Drospirenone (DRSP) is a synthetic progestogen which has been developed in combination with ethinylestradiol (EE) for use as an oral contraceptive (Yasmin, Schering AG, Berlin, Germany). The pharmacokinetic characteristics of DRSP were evaluated in serum and breast milk from lactating women who received a single oral dose of 3 mg DRSP + 30 microg EE, to determine the fraction of the dose of DRSP which transfers to breast milk. Nine healthy, lactating women were included into the present study and pharmacokinetic data were obtained from six participants. The maximum DRSP concentrations (data given as mean +/- standard deviation) were reached on average 2.5+/-1.2 and 2.8+/-1.3 h in serum and breast milk, respectively after oral administration of 3 mg DRSP + 30 microg EE, and amounted on average to 30.8+/-14.4 and 13.5+/-11.7 ng DRSP/ml in serum and breast milk. The mean breast milk versus serum concentration ratios of DRSP increased from 0.16 to 0.57 within 2 h after dosing and decreased to 0.16 after 24 h.

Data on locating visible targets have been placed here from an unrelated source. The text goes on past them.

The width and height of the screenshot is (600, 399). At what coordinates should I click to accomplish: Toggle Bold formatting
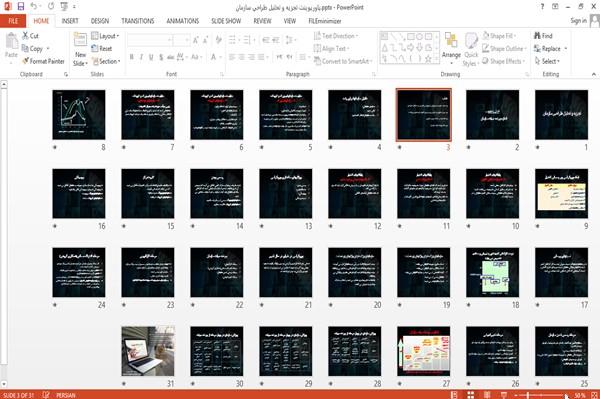[x=132, y=57]
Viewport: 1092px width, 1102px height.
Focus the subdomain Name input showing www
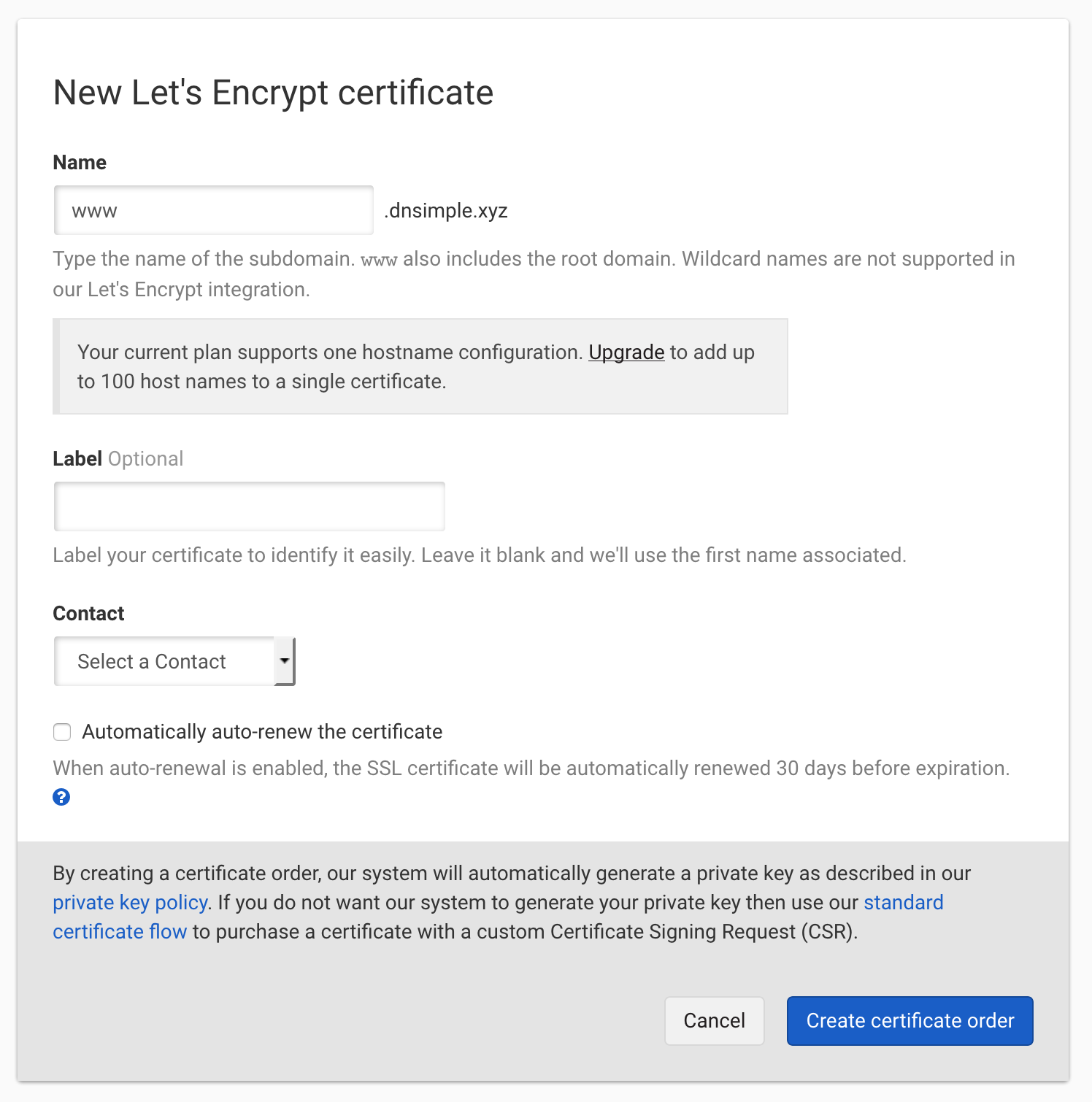point(213,210)
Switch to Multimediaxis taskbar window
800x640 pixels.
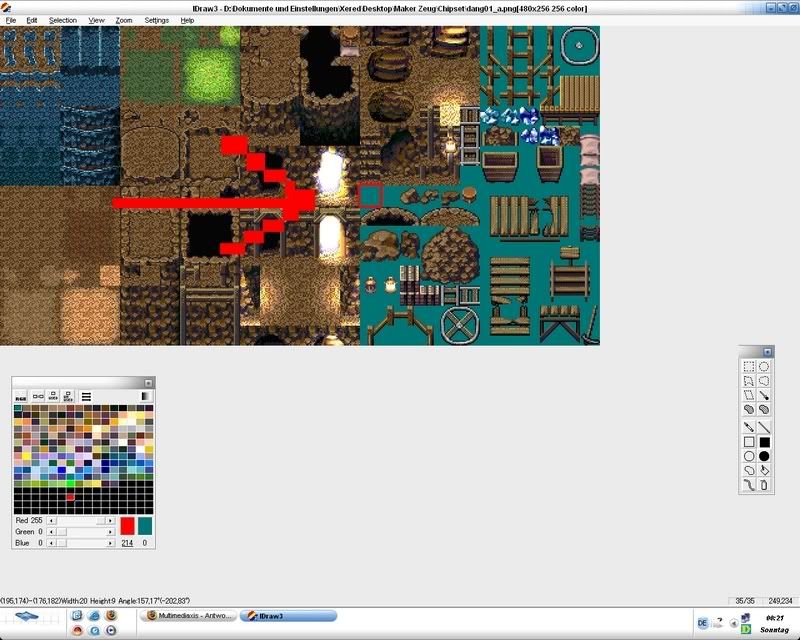click(x=190, y=615)
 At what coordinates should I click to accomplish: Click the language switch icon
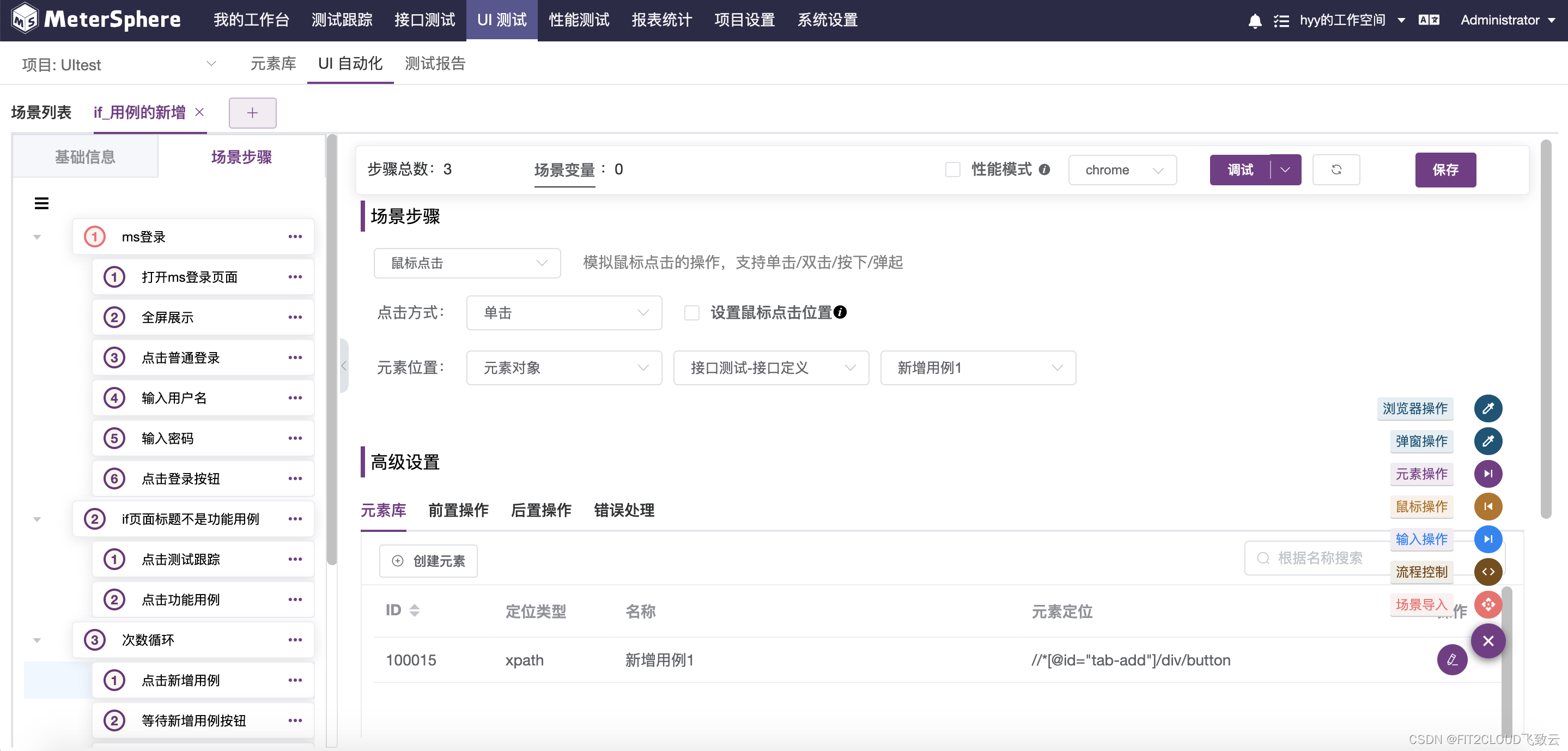point(1428,20)
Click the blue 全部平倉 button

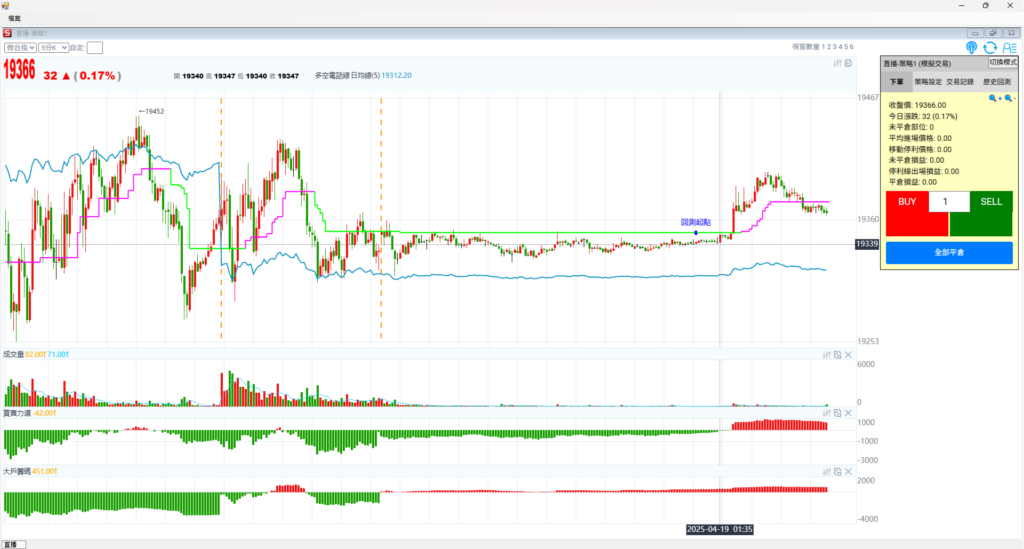948,253
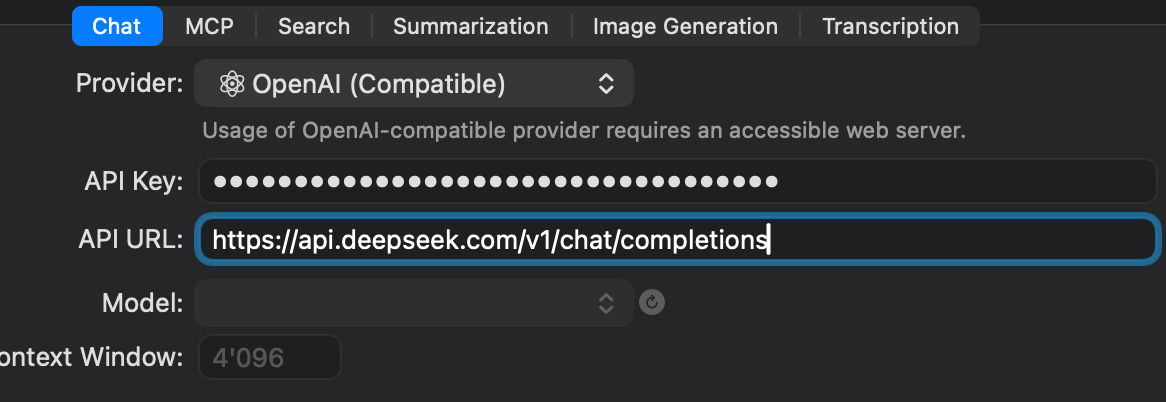1166x402 pixels.
Task: Open the OpenAI (Compatible) provider dropdown
Action: [x=413, y=83]

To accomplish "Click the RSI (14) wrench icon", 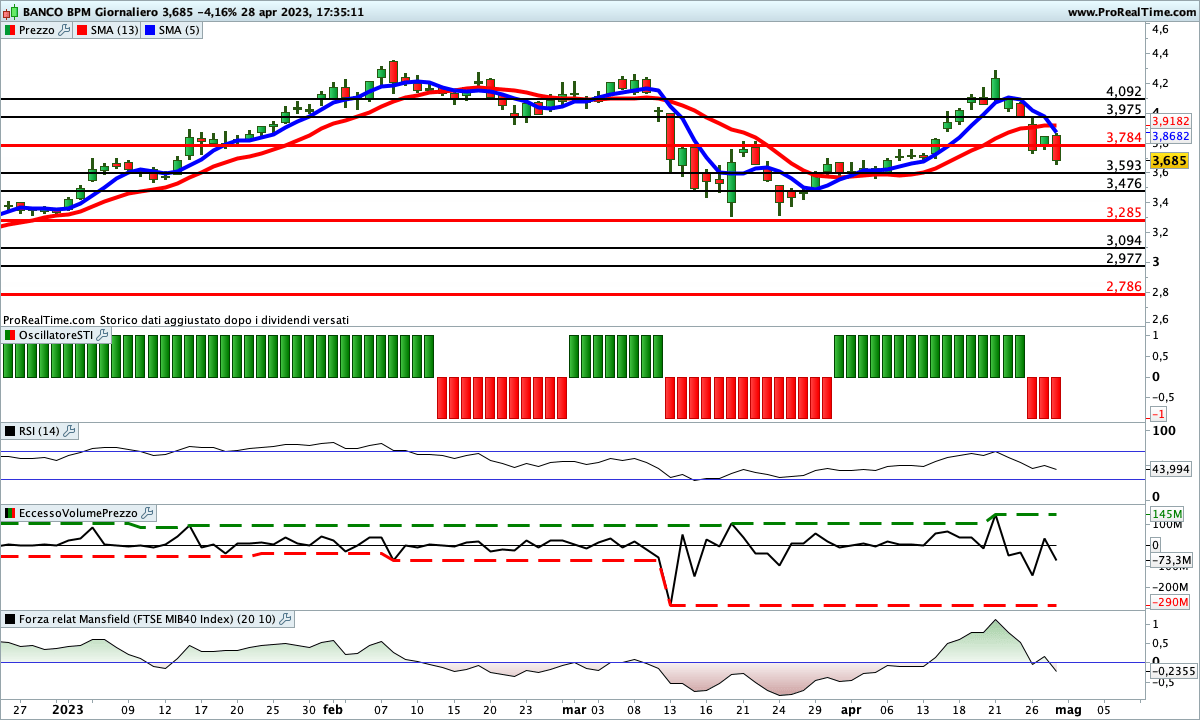I will pos(69,431).
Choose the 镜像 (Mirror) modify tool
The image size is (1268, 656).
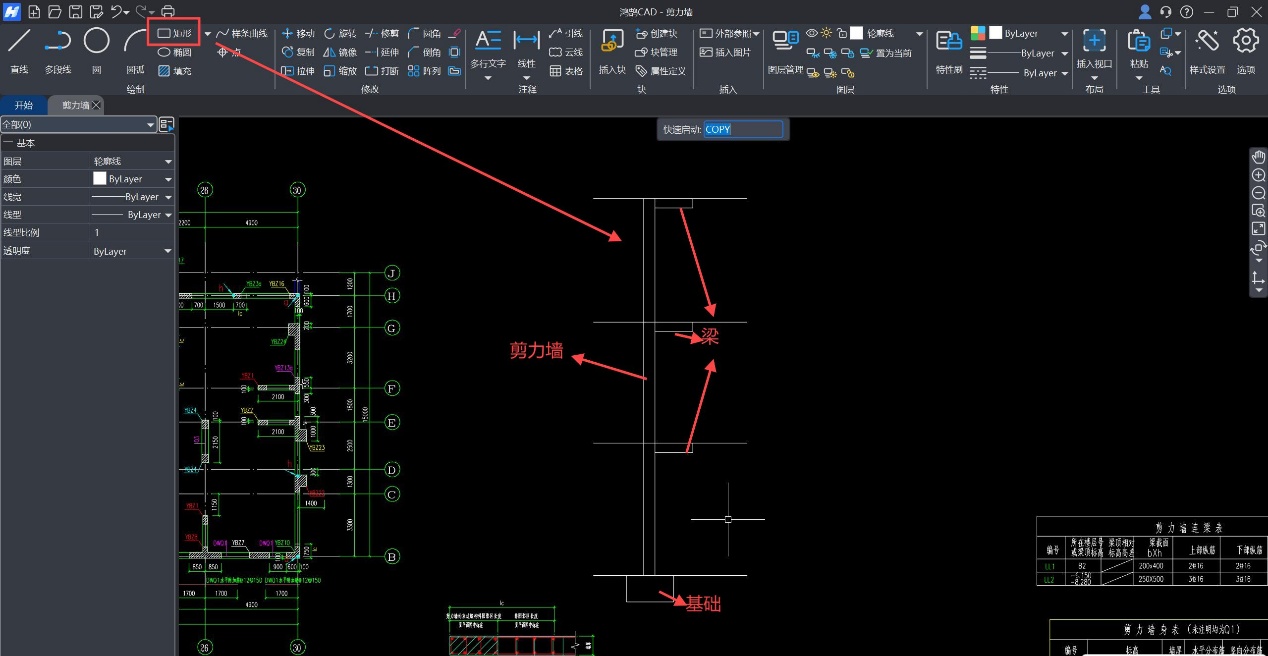[x=340, y=52]
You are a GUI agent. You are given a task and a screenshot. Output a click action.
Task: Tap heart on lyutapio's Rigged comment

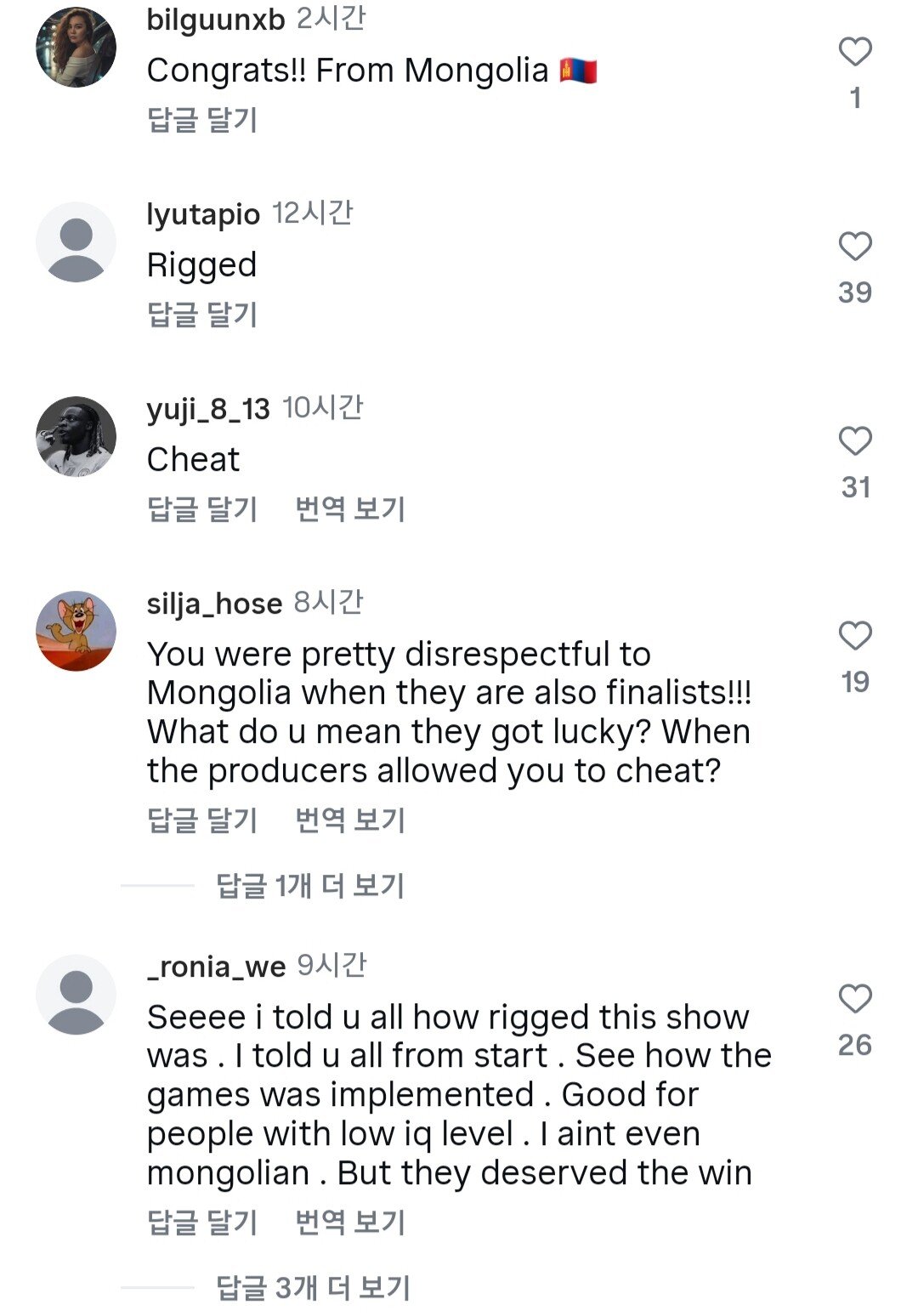click(x=855, y=247)
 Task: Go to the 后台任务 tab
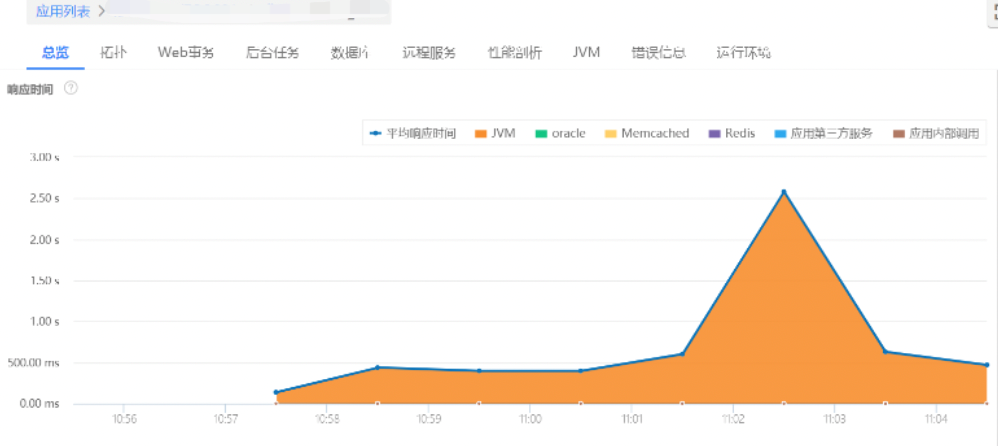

The average ratio of AUC0-48 h, values in breast milk versus serum was 0.23+/-0.09. The mean DRSP concentration in breast milk over the 24-h period after dosing was 3.7+/-1.9 ng/ml. The amount of DRSP measured to be transferred into breast milk in the six women participating in the present study was, on average, 635 ng (range 256.2-1357.9 ng) within 24 h, corresponding to about 0.02% of the maternal dose. Based on the average concentration of the drug in breast milk over 24 h and assuming a daily ingestion of approximately 800 ml breast milk, the daily dose that reaches an infant via breast milk is estimated to be approximately 3 microg DRSP. The subjective and objective tolerances of 3 mg DRSP + 30 microg EE were good, with no adverse events reported.